Second, there’s Lazarus.  I want to follow up on this dead man walking.  Honestly, I want to poke a little fun at the chief priests who make plans to kill him, because they lack creativity.  How do they think this might end?  Perhaps with Jesus raising him from the dead… again?

But even though I could get a lot of mileage out of either of these, I found myself drawn to Judas.  Of course.  But not as I usually am.  By the end of Holy Week, I have a tendency to rile a good number of people because of the compassion that grows… for Judas.  But honestly, friends, this morning he just ticks me off.
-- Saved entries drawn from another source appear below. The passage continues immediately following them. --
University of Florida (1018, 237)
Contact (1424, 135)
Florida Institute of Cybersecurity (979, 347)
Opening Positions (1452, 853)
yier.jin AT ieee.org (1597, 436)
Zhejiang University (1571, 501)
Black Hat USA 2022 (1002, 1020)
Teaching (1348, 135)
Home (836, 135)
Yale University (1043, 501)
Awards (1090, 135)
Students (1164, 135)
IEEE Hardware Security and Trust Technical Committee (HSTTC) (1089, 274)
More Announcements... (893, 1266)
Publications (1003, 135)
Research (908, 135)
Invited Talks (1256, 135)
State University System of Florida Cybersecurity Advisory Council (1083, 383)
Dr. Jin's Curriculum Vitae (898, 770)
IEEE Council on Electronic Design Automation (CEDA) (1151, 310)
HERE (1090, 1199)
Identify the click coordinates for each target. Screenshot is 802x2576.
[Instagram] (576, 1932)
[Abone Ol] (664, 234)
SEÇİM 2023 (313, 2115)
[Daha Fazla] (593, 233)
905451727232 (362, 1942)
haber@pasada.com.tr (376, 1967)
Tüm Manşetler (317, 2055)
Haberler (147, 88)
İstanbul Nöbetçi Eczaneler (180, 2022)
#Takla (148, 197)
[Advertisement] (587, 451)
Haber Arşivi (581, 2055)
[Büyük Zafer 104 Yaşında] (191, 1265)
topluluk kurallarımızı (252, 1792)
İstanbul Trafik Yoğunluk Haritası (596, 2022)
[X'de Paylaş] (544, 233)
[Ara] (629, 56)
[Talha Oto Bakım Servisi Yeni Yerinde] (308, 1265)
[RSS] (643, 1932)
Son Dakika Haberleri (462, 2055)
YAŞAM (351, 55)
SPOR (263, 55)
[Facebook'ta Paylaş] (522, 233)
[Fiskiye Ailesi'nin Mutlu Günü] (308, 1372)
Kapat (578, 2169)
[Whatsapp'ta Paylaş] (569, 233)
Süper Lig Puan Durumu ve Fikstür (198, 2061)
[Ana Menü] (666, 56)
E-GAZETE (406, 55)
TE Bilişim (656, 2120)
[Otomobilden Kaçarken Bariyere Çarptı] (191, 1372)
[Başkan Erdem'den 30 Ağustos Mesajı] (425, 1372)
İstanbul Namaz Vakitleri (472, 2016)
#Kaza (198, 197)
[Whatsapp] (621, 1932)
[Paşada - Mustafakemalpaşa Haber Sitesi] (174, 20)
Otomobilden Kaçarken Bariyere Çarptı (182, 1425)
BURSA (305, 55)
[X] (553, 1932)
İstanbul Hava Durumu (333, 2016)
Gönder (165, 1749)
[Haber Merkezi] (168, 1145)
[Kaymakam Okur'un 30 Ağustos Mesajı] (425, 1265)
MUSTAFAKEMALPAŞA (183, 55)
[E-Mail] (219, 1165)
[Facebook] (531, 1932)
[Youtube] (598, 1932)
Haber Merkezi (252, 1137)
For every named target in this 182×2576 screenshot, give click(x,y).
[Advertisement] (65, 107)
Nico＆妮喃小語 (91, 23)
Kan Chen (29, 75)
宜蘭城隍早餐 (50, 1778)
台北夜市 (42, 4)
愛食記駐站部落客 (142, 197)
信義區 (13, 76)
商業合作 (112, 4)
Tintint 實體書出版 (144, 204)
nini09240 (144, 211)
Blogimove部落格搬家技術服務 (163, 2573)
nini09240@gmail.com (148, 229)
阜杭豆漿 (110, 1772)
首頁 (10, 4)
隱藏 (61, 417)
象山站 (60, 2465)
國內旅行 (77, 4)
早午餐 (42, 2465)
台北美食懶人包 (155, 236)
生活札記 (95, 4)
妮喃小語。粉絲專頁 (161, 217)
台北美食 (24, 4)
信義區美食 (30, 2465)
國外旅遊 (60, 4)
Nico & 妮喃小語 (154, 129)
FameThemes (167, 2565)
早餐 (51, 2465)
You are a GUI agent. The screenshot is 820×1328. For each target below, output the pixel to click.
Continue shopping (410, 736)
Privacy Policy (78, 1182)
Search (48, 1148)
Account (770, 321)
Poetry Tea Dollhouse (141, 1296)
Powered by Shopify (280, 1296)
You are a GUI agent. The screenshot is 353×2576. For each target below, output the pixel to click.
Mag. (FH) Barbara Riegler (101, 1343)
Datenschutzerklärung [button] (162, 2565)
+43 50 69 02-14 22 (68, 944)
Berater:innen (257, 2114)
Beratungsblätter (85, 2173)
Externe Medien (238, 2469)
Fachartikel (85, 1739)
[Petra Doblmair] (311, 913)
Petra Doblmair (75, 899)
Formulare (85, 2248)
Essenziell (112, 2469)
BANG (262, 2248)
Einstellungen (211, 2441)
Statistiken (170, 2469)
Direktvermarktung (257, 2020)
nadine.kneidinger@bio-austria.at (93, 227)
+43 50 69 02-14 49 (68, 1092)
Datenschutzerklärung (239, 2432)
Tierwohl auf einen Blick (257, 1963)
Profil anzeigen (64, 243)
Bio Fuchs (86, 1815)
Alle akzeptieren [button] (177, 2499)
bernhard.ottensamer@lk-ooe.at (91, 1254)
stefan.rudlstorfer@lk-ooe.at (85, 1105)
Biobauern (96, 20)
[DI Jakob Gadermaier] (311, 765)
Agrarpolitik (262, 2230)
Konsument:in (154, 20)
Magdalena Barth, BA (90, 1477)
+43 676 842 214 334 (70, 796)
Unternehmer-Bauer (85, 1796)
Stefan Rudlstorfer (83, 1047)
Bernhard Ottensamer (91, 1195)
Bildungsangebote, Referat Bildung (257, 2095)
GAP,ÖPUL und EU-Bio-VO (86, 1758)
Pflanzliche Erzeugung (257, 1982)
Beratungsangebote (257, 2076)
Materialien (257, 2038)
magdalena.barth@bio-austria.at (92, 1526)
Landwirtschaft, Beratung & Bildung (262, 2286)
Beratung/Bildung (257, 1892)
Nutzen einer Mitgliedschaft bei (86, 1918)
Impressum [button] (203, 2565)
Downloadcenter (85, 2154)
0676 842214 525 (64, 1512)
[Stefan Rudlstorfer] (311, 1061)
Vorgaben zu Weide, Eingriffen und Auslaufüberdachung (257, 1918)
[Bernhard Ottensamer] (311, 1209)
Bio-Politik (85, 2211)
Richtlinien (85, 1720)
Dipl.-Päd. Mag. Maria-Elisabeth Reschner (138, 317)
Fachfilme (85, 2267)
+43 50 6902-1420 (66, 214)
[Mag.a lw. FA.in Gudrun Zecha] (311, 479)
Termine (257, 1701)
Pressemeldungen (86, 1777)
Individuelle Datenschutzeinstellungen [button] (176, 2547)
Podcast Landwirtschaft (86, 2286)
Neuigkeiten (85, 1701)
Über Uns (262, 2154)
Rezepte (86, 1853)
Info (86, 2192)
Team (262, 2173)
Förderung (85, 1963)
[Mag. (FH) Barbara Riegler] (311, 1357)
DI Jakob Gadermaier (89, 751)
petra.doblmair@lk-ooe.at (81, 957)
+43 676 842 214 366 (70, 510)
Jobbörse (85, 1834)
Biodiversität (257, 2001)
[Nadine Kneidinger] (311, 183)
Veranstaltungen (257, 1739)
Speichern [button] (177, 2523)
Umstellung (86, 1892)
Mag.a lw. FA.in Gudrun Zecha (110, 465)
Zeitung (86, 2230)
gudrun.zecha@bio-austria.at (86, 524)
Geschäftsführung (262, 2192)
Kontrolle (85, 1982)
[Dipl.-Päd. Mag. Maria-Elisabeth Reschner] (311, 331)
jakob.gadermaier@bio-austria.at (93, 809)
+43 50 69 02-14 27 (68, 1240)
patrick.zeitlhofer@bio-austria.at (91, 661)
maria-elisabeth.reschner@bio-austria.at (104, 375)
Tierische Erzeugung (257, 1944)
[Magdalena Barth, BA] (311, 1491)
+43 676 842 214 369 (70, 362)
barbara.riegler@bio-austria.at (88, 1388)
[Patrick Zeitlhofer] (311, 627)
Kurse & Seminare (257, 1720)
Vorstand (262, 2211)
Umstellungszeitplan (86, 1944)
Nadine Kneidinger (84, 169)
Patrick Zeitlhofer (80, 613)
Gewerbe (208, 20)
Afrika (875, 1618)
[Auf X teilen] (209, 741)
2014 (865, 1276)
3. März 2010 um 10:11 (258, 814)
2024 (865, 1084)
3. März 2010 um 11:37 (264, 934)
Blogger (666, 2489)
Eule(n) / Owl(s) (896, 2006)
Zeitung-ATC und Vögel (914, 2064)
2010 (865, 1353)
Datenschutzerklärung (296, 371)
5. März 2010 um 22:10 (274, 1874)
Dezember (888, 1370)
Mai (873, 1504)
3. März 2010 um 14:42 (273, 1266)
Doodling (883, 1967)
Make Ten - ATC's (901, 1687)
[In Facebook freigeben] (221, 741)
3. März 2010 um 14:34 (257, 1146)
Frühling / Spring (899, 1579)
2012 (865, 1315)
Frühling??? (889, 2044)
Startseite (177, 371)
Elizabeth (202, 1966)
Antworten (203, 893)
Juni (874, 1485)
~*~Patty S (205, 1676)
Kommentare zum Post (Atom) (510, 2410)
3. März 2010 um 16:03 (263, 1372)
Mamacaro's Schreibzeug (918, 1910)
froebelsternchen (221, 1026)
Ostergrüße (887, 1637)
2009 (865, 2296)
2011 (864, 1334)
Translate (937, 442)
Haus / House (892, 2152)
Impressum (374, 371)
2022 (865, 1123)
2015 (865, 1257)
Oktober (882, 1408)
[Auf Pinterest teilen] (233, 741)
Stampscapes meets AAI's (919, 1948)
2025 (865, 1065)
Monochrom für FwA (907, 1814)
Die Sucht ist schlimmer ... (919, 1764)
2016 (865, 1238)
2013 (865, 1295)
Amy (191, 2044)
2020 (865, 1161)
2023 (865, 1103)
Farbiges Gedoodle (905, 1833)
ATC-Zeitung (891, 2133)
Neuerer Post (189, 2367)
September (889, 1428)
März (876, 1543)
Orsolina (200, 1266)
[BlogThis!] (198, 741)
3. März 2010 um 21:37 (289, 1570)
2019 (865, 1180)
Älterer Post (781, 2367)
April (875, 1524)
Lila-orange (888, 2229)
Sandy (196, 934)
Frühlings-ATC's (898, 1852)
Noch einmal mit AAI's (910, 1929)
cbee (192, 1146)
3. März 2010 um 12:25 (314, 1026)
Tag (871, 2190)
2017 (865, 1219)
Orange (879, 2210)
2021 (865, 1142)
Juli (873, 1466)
John 12:5-6, “’Why wasn’t this perfume sold and the money given to the poor? It was worth a year’s wages.’ [says Judas] He did not say this because he cared about the poor but because he was a thief; as keeper of the money bag, he used to help himself to what was put into it” (NIV).

I don’t do too well with people who exploit the poor. 

If Judas had said, “Why wasn’t this perfume sold (for almost any other reason),” and then dipped his hand into the bag; it still would have been wrong.  If Judas’ bent toward theft had left the treasury short of the necessary funds for a new fishing pole, a night at the inn, or new carpet for the tabernacle (oh, come on…  it’s funny); it still would have been problematic.  If Judas had been straightforward and confessed that he felt the need to have more than the others, something not held in common; honesty would have caused a stir.  But Judas takes advantage of the already destitute.  And I just can’t deal… or, maybe I just can’t even…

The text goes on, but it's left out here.